La progettazione e la realizzazione
Negroponte dedicò tutto il 2005 a pubblicizzare il suo laptop a basso costo, che
avrebbe reso la conoscenza accessibile anche agli “ultimi” permettendone così
il riscatto. Le obiezioni alla Clifford Stoll (8), sul fatto che occorresse soddisfare
bisogni primari venivano facilmente respinte argomentando che si forniva
l’educazione e non un PC.
[..] “In certe zone del mondo che non citerò, quasi un terzo degli
insegnanti non si presenta mai a scuola. E una parte di essi si presenta in
stato di ebbrezza. Così davvero, se si cerca di incidere sull’educazione,
non è sufficiente formare insegnanti e costruire scuole. Per ottenere
questo risultato, serviranno i prossimi 30 anni e sarà un processo lungo e
lento. In questo senso, l’unica alternativa è agire sui bambini e questo è
esattamente quello che fa One Laptop per Child. E’ il modo per dare a un
bambino l’opportunità di avere un ruolo maggiore nel proprio
apprendimento”. [traduzione dell’autrice]. (11)

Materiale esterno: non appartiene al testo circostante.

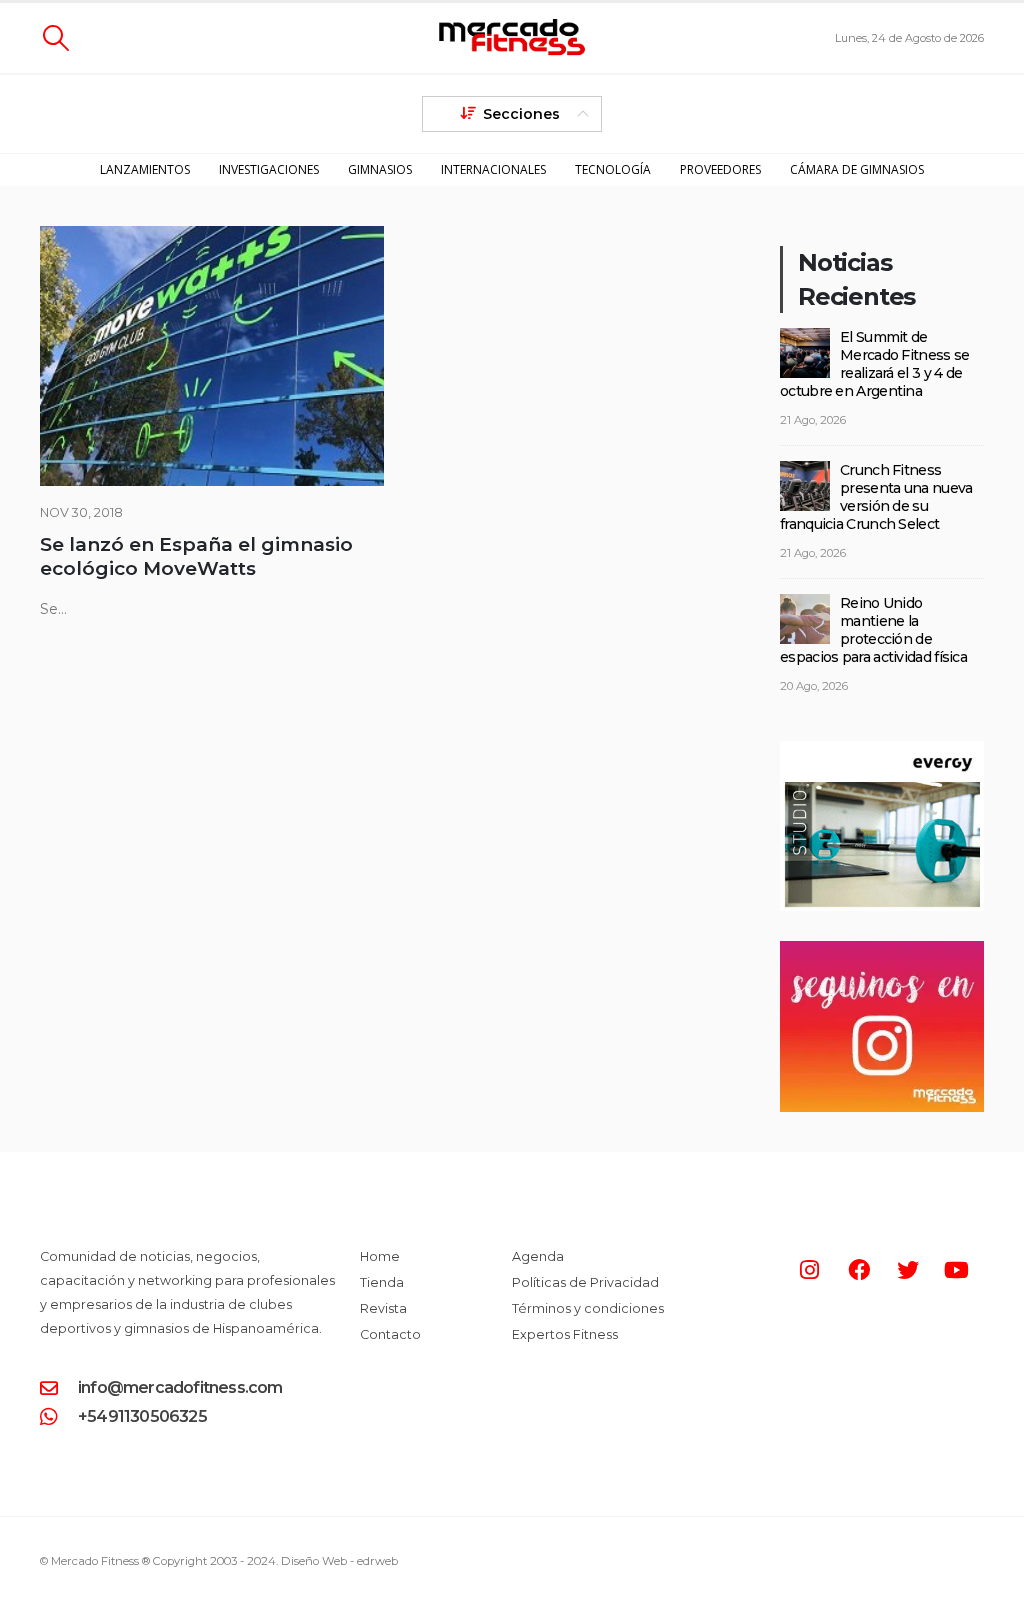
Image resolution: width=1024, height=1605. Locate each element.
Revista (383, 1308)
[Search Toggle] (55, 38)
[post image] (212, 356)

Il disastro di OLPC ci offre molte lezioni. Una delle più importanti è che, al
di là delle buone intenzioni, tecnologia, progettazione e innovazione non
sono sufficienti a risolvere i problemi se ingnorano cultura locale e storia.

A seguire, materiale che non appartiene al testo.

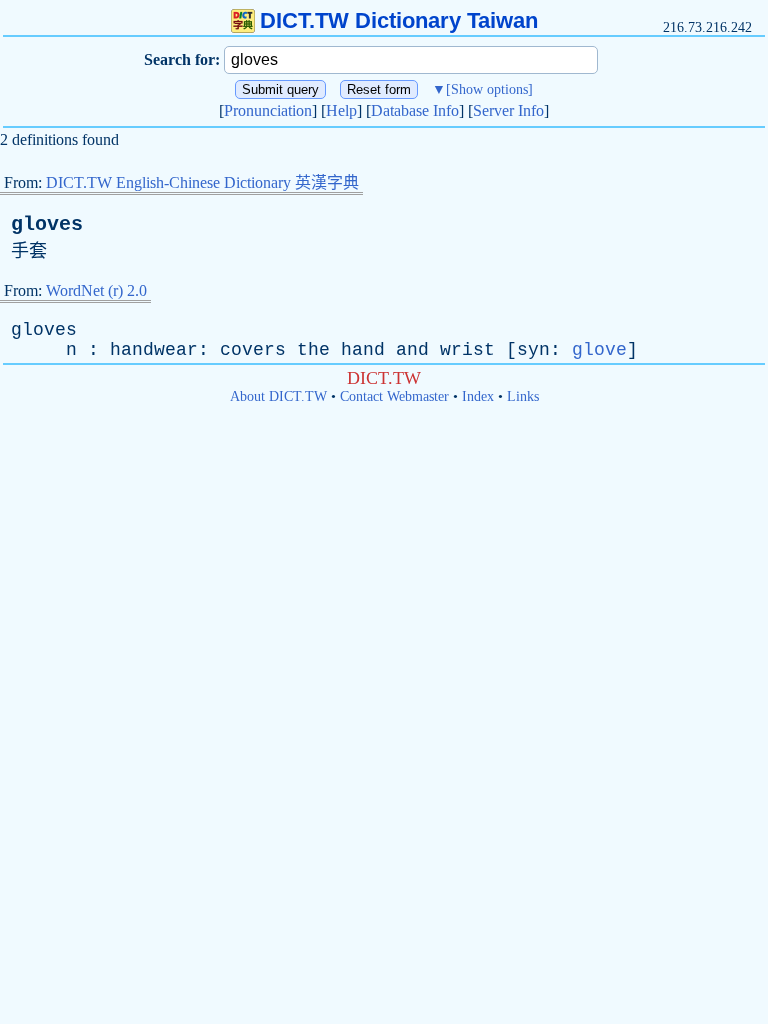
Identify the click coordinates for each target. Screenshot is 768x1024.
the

Il laptop XO per i bambini più poveri del mondo è stato respinto in India,
Cina e Nigeria come un’ulteriore forma di colonialismo occidentale. E lo
è. [traduzione dell’autrice]. (13)
L’interfaccia estremamente innovativa, penalizza l’XO a favore dei nuovi
ultraportatili che cominciano a essere distribuiti sul mercato e che hanno un
approccio tradizionale.
OLPC/XO non si può confrontare con altri PC solo in base al peso e al costo, o ai
tempi di risposta, perché dietro l’OLPC ci sono considerazioni sia di carattere
ambientale (protezione da sabbia, acqua, urti, consumo ridotto) sia legate a
quelli che sono considerati i naturali destinatari dell’oggetto, ovvero i bambini.
L’innovazione di valore
Il libro “Strategia oceano blu. Vincere senza competere” (15) sostiene che per
le aziende è più redditizio trovare nuovi mercati, dove non esistono squali che
rendono “rosso” l’oceano: invece di segmentare la clientela occorre cercare
punti in comune tra tutti i clienti, come base per creare una domanda di massa
e ingenti profitti. Leggendo questo libro, mi ero chiesta come sarebbe stato
possibile inventare prodotti/servizi per un cliente che non esiste ancora
(sarebbe più corretto dire “di cui nessuno ha intercettato i bisogni”) basandosi
sulla cosiddetta “innovazione di valore” anziché sull’innovazione tecnologica,
ovvero su un costo che il “non cliente” sarebbe disposto a sostenere per avere
un prodotto/servizio.
La crisi
A gennaio 2009 OLPC/XO non ha raggiunto gli obiettivi che si era prefissato: la
seconda fase della campagna “Get 1 Give1” ha venduto circa 500.000 pezzi,
nonostante rispetto alla prima fase abbia potuto contare sul migliore
distributore a livello mondiale, cioè Amazon. La crisi economica e finanziaria ha
costretto la fondazione a dimezzare il personale, tanto che qualcuno ha
modificato lo slogan in “Keep One, Fire One” (uno lo tieni, uno lo licenzi).